Exploring Delegation in Kotlin

I'm a huge fan of interfaces in Java and also of composition over inheritance. Inheritance is some magic wiring with tight coupling that creates lots of friction when evolving a code base. I've written about interfaces before several times, for example here or here. Looking at Kotlin I wanted to see what I can do with interfaces and composition.

Take this example:

interface HasName {
  fun getName():String
}

class Person(): HasName {
   override fun getName():String = "Stephan"
}

fun main(args: Array<String>) {
  val p = Person()
  // Prints 'Stephan'
  println(p.getName())
}

Why would one introduce a HasName interface in this case? It reduces dependencies and coupling. This makes reasoning about code easier and speeds up compilation, especially incremental compilation.

How would we use the HasName interface? A function that checks for a good name could look like this:

fun goodName(p:Person):Boolean {
  return p.getName() == "Stephan"
}

Now the function depends on the whole of person, not just the name part. The function can not operate on a lot of things, just persons. What about other things with Name, like Dogs? Rewritting the code to

fun goodName(n:HasName):Boolean {
   return n.getName() == "Stephan"
}

makes the function more reusable.

Inside our Person class we have the code for the HasName functionality. It woud be nicer to be able to reuse the functionality from somewhere else.
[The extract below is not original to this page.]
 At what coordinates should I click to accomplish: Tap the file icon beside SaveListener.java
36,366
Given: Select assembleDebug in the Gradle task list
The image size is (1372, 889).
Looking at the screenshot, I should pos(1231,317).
In Kotlin we can delegate Interfaces to objects:

interface HasName {
  fun getName():String
}

class NameMixin(val n:String): HasName {
  override fun getName() = n
}

class Person(n:NameMixin): HasName by n {
}

fun main(args: Array<String>) {
    val p = Person(NameMixin("Stephan"))
    // Prints 'Stephan'
    println(p.getName())
}

This looks a little unnatural to me, as the user of the Person class needs to know about the NameMixin. See if we can do better

class Person(n:String): HasName by NameMixin(n) {
}

fun main(args: Array<String>) {
  val p = Person("Stephan")
  // Prints 'Stephan'
  println(p.getName())
}

looks cleaner as the consumer of Person does not know about NameMixin.
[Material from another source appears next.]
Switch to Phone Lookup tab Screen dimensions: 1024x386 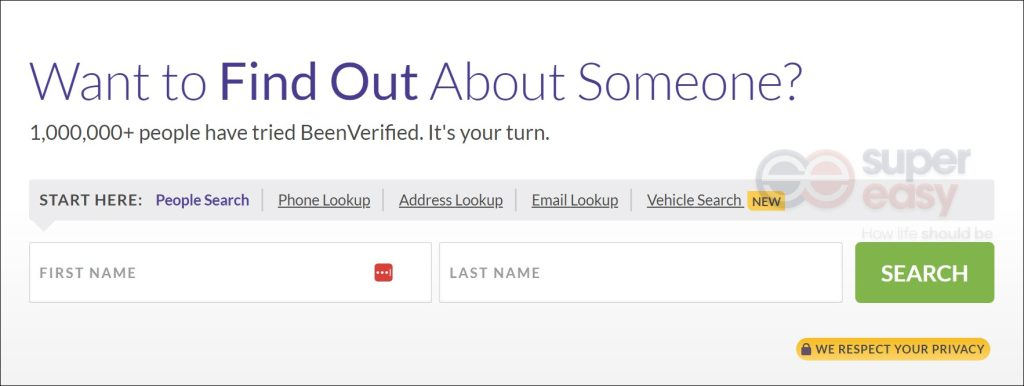coord(324,200)
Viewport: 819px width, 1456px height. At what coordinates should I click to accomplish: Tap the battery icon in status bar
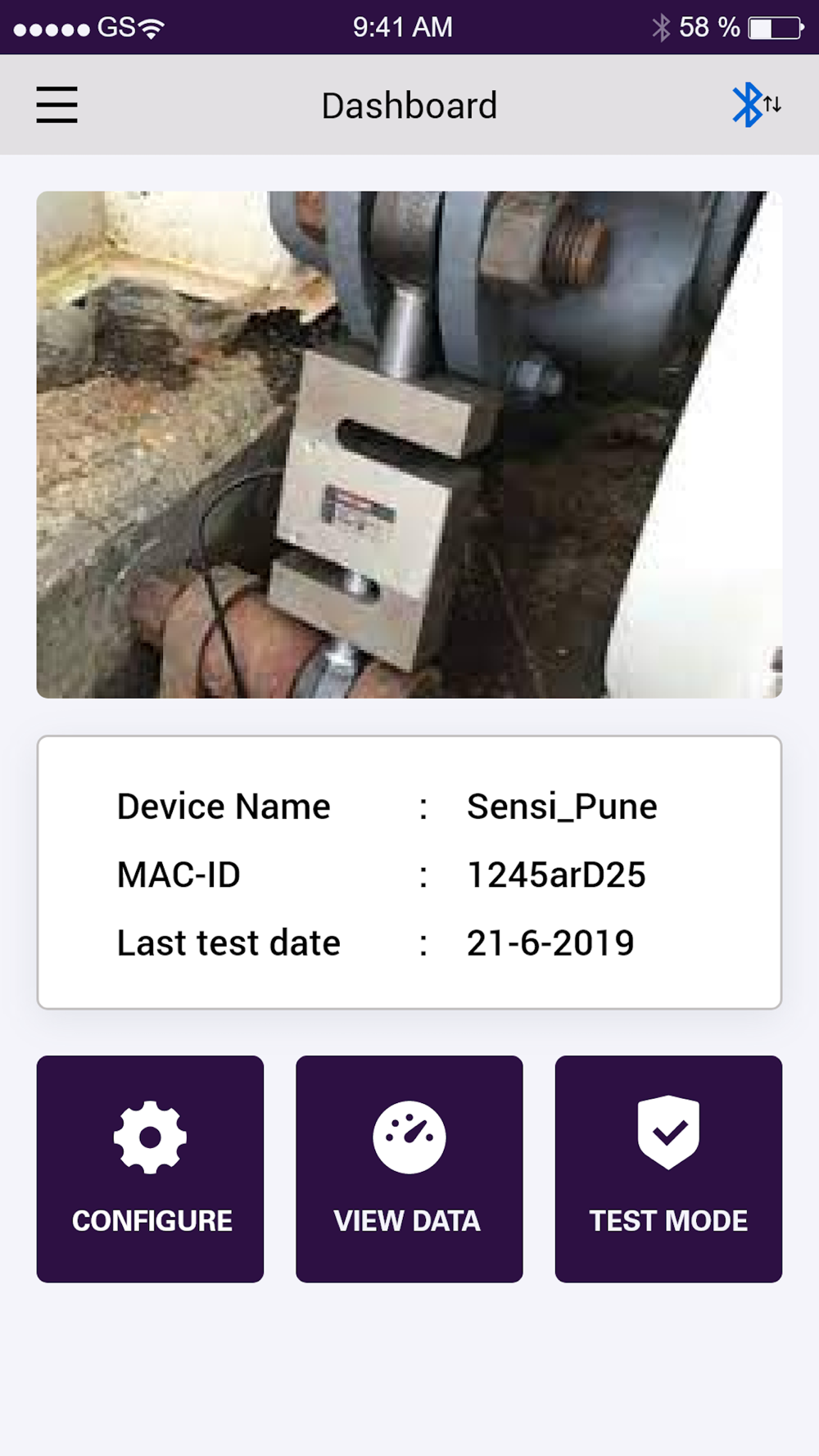tap(776, 28)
Kotlin can also use data classes (Thanks to Christian Helmbold for pointing this out).

interface HasName {
    val name: String
}

data class NameMixin(override val name: String) : HasName

class Person(named : HasName) : HasName by named

If we want to have more control, we can use a Factory inside Person.
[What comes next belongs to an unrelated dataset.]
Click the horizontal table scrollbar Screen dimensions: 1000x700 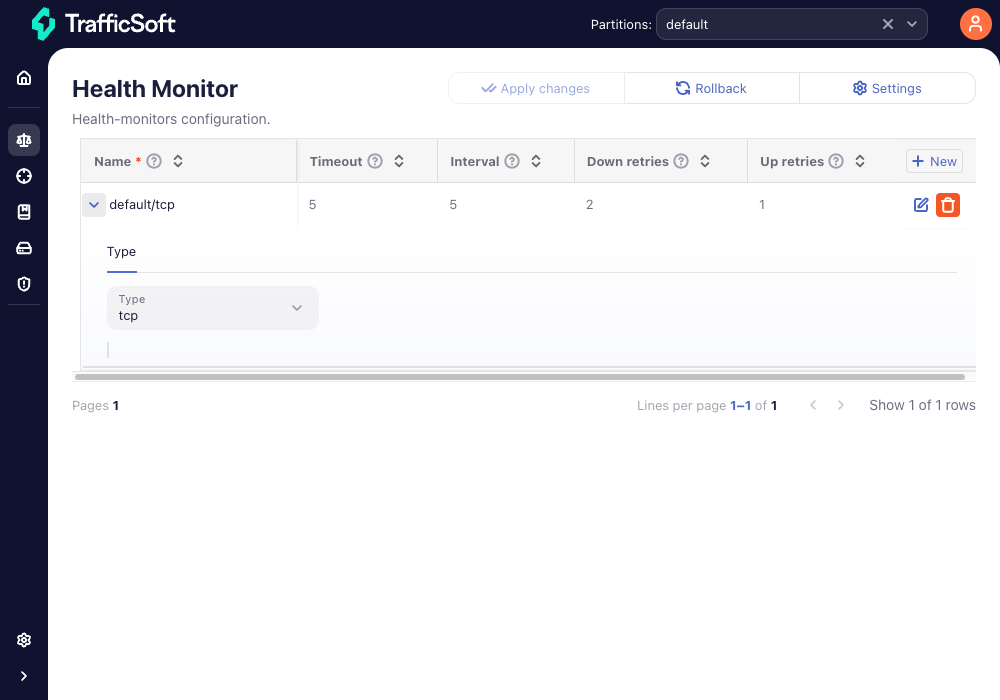point(520,377)
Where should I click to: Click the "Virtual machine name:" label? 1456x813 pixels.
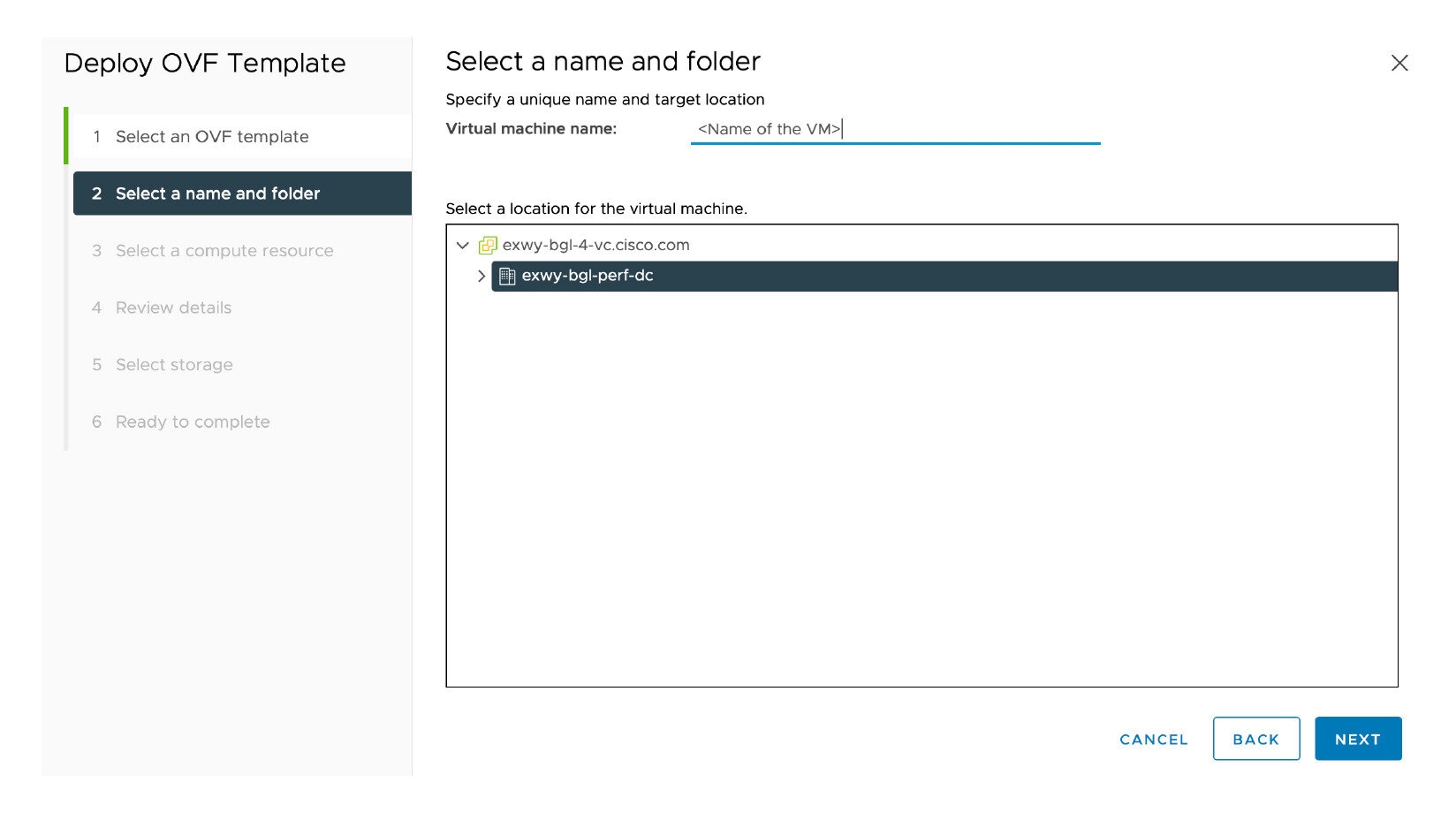[x=531, y=129]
class Person(n:String): HasName by Person.name(n) {
  companion object Name {
    fun name(n:String) = NameMixin(n)
  }
}

The name of the companion object, in this case Name, is optional but helps to structure the factory methods.

The mixin can be accessed with this:

class Person(n:String): HasName by Person.name(n) {
  ...
  fun isStephan():Boolean {
    // Access name property
    return this.getName() == "Stephan"
  }
}

Using a companion object with a factory method is better, because it gives us more control in the creation of the Mixin. But the control is not optimal. I wish we had something like

 // Not working Kotlin code!
 class Person(n:String): HasName {
    val name delegates from HasName
 }

where I have access to name and more control over it. It would also be nice to have a way to access other Mixins from a Mixin. But overall, some nice functionality in Kotlin.